In order to achieve the above-described second object, according to a fourth aspect of the present invention, there is provided an electronic apparatus comprising: a housing accommodating a heat generating component and being capable of being opened upward; a display unit supported by the housing; a heat receiving portion accommodated in the housing and thermally connected to the heat generating component; a heat exchanging portion installed on the display unit; and circulating means for circulating cooling medium between the heat receiving portion and the heat exchanging portion, the circulating means comprising a first pipe line for introducing cooling medium heated by the heat receiving portion to the heat exchanging portion and a second pipe line for introducing cooling medium cooled by heat exchange by means of the heat exchanging portion to the heat receiving portion, the first and second pipe lines being disposed throughout the inside of the housing and the inside of the display unit and being divided to upstream portions and downstream portions inside the housing, the upstream portions and the downstream portions being connected detachably through a joint, the joint having closing means for closing the first and second pipe lines when the first and second pipe lines are divided to the upstream portions and the downstream portions.
With such a structure, heat from the heat generating component is transferred to cooling medium by the heat receiving portion. This heat is transmitted to the heat exchanging portion through the cooling medium flowing through the first pipe line. Cooling medium cooled by heat exchange by means of the heat exchanging portion is returned to the heat receiving portion through the second pipe line and receives heat from the heat generating component again. By repeating such a cycle, heat from the heat generating component is transmitted to the second housing effectively and discharge thereof to the atmosphere.
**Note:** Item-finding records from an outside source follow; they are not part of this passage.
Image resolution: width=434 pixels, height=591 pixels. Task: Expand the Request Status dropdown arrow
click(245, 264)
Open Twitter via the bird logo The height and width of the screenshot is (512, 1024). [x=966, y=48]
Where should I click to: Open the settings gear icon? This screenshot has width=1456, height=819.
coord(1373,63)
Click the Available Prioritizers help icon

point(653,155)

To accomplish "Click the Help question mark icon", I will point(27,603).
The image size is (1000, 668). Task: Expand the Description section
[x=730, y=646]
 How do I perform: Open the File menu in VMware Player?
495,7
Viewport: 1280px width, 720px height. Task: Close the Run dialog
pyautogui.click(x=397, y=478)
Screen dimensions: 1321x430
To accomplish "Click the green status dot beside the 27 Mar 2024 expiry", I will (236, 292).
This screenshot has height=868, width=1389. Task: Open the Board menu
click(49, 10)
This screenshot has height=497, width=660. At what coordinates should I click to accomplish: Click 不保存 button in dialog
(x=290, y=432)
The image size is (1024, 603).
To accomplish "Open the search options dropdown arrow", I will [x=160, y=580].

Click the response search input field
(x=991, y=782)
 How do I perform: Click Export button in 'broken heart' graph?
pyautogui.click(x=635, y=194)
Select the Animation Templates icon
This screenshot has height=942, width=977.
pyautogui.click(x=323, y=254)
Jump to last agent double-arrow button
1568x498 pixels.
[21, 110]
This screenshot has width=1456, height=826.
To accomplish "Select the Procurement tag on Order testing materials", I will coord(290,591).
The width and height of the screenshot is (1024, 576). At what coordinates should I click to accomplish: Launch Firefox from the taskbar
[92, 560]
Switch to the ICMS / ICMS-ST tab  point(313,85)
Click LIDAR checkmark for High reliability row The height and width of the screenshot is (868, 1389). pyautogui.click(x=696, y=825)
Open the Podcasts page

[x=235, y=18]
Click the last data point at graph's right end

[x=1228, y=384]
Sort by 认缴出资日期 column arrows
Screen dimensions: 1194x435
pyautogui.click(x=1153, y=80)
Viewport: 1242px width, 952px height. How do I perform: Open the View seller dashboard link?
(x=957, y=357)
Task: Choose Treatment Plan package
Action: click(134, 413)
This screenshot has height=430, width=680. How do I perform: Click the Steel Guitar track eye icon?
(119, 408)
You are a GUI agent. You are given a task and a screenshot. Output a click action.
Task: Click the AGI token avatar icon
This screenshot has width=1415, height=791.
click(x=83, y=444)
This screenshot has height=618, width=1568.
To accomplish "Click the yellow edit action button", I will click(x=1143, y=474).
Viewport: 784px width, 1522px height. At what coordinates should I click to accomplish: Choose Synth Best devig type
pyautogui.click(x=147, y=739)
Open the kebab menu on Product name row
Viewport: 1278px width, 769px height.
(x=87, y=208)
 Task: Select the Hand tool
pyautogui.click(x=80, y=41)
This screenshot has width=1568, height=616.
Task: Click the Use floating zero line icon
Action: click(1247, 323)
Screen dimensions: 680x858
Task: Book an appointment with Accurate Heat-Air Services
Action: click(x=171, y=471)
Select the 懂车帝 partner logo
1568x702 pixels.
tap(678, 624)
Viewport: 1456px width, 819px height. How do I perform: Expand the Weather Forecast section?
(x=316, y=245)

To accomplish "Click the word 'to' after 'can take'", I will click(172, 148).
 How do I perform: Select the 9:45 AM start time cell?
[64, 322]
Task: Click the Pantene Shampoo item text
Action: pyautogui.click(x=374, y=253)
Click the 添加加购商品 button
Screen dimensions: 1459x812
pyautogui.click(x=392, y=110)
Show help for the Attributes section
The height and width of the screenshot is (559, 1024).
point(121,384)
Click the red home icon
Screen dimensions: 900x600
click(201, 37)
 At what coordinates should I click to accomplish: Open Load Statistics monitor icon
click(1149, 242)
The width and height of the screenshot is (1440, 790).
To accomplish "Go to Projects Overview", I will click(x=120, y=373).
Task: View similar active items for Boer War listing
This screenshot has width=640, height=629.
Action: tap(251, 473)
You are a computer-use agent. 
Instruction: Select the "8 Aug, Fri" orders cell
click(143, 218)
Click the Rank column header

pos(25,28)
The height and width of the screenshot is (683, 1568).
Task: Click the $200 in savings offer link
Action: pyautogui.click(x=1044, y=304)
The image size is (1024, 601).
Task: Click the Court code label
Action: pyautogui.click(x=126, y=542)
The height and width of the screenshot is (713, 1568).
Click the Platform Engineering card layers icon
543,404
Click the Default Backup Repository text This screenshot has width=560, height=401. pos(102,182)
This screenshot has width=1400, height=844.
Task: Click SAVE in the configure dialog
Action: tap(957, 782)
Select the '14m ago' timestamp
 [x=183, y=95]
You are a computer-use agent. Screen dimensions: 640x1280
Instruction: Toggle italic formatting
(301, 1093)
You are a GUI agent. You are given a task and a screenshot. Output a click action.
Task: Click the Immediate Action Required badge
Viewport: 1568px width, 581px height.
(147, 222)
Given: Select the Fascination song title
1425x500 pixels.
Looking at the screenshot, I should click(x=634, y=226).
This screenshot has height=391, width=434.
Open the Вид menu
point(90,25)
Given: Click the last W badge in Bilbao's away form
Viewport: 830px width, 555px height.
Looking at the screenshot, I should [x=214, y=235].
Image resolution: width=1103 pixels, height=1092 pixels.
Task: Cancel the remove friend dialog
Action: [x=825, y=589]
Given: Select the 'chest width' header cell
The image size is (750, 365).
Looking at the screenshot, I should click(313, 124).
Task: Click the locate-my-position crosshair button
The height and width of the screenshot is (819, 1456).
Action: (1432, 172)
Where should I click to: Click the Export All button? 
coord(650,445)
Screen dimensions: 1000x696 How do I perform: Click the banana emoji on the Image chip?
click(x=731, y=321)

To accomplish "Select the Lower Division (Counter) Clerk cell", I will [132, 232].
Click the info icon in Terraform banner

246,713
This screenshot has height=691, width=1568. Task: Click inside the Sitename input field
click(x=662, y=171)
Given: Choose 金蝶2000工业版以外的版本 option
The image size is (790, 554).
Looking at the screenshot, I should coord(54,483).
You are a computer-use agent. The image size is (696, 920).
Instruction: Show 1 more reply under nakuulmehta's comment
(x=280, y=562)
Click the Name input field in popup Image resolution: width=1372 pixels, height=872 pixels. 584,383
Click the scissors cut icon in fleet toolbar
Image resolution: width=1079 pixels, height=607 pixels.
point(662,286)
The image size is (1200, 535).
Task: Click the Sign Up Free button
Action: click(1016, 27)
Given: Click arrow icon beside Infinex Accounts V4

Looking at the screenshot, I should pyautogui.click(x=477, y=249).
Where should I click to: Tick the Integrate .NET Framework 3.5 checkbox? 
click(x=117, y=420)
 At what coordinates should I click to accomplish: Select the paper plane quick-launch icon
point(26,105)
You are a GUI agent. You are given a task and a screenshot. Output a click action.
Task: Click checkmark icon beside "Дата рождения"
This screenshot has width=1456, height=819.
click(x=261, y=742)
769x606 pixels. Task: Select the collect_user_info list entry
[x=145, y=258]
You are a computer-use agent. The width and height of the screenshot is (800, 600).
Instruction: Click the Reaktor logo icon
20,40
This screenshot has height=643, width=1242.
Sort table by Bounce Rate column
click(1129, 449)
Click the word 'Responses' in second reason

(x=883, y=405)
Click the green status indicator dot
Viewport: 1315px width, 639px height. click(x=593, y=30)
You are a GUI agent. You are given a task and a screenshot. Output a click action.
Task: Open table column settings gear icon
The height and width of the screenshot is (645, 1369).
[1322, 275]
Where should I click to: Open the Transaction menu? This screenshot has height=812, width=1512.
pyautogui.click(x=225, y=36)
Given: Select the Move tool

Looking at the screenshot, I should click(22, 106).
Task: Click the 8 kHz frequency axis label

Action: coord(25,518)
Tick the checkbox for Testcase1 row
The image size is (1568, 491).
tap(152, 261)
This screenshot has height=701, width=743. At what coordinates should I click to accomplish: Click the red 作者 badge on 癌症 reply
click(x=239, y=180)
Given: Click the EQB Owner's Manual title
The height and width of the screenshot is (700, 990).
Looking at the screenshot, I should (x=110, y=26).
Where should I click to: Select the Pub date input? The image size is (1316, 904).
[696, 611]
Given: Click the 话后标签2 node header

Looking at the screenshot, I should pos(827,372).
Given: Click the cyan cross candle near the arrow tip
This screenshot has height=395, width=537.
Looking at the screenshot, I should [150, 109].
In order to remove the second housing from the first housing, the first housing is opened upward so as to expose the first and second pipe lines introduced to the interior of the first housing. Next, the first and second pipe lines extending throughout the heat receiving portion and the heat exchanging portion are divided inside the first housing. Consequently, when removing the second housing having the heat exchanging portion from the first housing, the first and second pipe lines make no obstacle and the thermal connection between the heat receiving portion and the heat generating component does not have to be released. As a result, a troublesome work of disassembling/reassembling portions corresponding to the heat generating component and heat receiving portion is not required, so that the removal of the second housing is facilitated. Further, no unreasonable force is applied to the heat generating component or the positional relationship between the heat generating component and the heat receiving portion is not changed, so that reliability of thermal connection between the both can be maintained.
Further, if the upstream portions and the downstream portions of the first and second pipe lines are separated from each other, the first and second pipe lines are automatically closed. Therefore, no cooling medium leaks from the first and second pipe lines and thus, no special work for sealing the first and second pipe lines is required.
Additional objects and advantages of the invention will be set forth in the description which follows, and in part will be obvious from the description, or may be learned by practice of the invention. The objects and advantages of the invention may be realized and obtained by means of the instrumentalities and combinations particularly pointed out hereinafter.